Nina Lorimor-Easley’s presentation was enough to make me turn to our FM group and proclaim, “This is bull#*%!.” What did I mean? I meant this: it is bull#*%! that our public school systems are not meeting the needs of our struggling readers. It is bull#*%! that the long-term effects of dyslexia go far beyond struggling to read. It is bull#*%! that many of the presenters at the conference are now stay-at-home moms who pulled their children from the public and private school systems because their children’s needs were not being met. It is bull#*%! that many of these moms know much more about effective reading instruction than the educators that are leading our classrooms.
Don’t get me wrong. I am not blaming teachers. I am blaming a system that has failed many of our students. I am blaming companies that are making oodles of money selling products that do not teach students to read effectively. I am beyond frustrated that the best that balanced literacy advocates can come up with as a response to Emily Hanford’s work is a blog post and a brief statement. Really, gang? That’s all you’ve got???

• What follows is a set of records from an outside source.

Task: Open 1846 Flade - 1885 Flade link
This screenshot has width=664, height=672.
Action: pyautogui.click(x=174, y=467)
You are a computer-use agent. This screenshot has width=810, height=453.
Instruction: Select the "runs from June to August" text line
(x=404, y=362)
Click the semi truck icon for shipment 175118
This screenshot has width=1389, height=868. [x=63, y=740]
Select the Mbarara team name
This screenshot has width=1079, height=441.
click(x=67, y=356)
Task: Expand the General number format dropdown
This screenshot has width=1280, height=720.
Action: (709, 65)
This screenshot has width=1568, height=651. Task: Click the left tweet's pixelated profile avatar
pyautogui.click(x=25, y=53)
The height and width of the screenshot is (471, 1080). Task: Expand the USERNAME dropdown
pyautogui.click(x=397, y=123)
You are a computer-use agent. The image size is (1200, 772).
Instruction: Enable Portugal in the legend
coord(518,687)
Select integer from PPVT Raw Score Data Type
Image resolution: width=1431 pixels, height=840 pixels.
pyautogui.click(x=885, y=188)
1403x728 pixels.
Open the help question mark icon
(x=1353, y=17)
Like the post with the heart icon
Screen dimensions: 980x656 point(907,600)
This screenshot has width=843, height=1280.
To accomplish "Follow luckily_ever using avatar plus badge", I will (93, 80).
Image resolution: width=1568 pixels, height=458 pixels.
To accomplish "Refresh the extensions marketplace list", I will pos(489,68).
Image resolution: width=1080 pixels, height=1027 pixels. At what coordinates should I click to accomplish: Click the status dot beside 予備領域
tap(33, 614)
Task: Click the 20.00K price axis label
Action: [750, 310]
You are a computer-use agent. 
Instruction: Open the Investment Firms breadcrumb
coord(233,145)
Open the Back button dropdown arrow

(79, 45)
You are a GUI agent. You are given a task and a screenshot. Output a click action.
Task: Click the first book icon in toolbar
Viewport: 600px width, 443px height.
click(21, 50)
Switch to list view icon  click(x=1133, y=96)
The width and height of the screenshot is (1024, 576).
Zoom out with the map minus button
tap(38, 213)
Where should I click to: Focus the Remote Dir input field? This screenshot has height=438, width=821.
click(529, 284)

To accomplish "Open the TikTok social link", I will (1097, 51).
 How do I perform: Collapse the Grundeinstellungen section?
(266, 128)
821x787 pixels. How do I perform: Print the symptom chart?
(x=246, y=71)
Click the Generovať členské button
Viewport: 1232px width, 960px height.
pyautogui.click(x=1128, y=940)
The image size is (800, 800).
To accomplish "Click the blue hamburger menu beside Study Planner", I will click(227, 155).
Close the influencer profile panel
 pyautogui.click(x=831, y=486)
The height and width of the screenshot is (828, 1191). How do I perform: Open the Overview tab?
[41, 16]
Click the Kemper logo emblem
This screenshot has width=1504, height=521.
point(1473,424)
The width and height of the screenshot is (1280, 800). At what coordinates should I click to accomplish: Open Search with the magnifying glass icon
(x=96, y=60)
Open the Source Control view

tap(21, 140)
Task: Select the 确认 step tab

The nine of us that were fortunate enough to attend the conference will take our two days of learning and take action with the students that we serve and with our colleagues. We will continue to advocate for effective Tier I instruction that is delivered in a systematic and explicit format. We will continue to rely on the clear scope and sequence provided by the EL Education Curriculum’s K-2 Foundational Skills Block and K-8 content rich, knowledge-building Modules. We will continue to intervene effectively at Tier II and Tier III levels through targeted and explicit instruction and using research-based materials. We will continue to maintain consistency in our approach, and we will continue to keep relationships at the heart of our work.
An Update on my Mom
It continues to amaze me that so many people take action to offer love and support to our family as we continue to reel from Mom’s recent cancer diagnosis. My brother has taken on the important role of getting Mom to and from her appointments in Iowa City, which have become more frequent due to physical complications that have arisen: a rash caused by the immunotherapy and swollen lower extremities due to lymphedema. My dad tends to Mom’s needs as willingly and lovingly as he ever has. Pat, Mom’s amazing bartender, continues to work countless hours to keep the business up and running and has taken on additional duties to keep things afloat. My sisters check in on Mom regularly with visits and phone calls; Jenny is on top of the ever-growing list of medications and Katie is making a third (five-hour) trip home since the diagnosis four weeks ago. Faithful patrons continue to support the business, offer words of comfort, prepare meals for Mom and Dad, and provide hugs when we walk through the door. Community members continue to reach out with encouraging words. Yesterday, Mike W. stopped me as I was taking my Saturday run to give me the BEST hug and let me know how much he is thinking of our family and how much he holds my parents in high regard.
Taking action to support those in need can be as simple as sending a text, an email, or dropping a card in the mail. Taking action can be dropping in for a quick visit. Taking action can be offering a ride, a meal, or a quick hug. I am so thankful to people for reminding me about the importance of taking action – it means the world.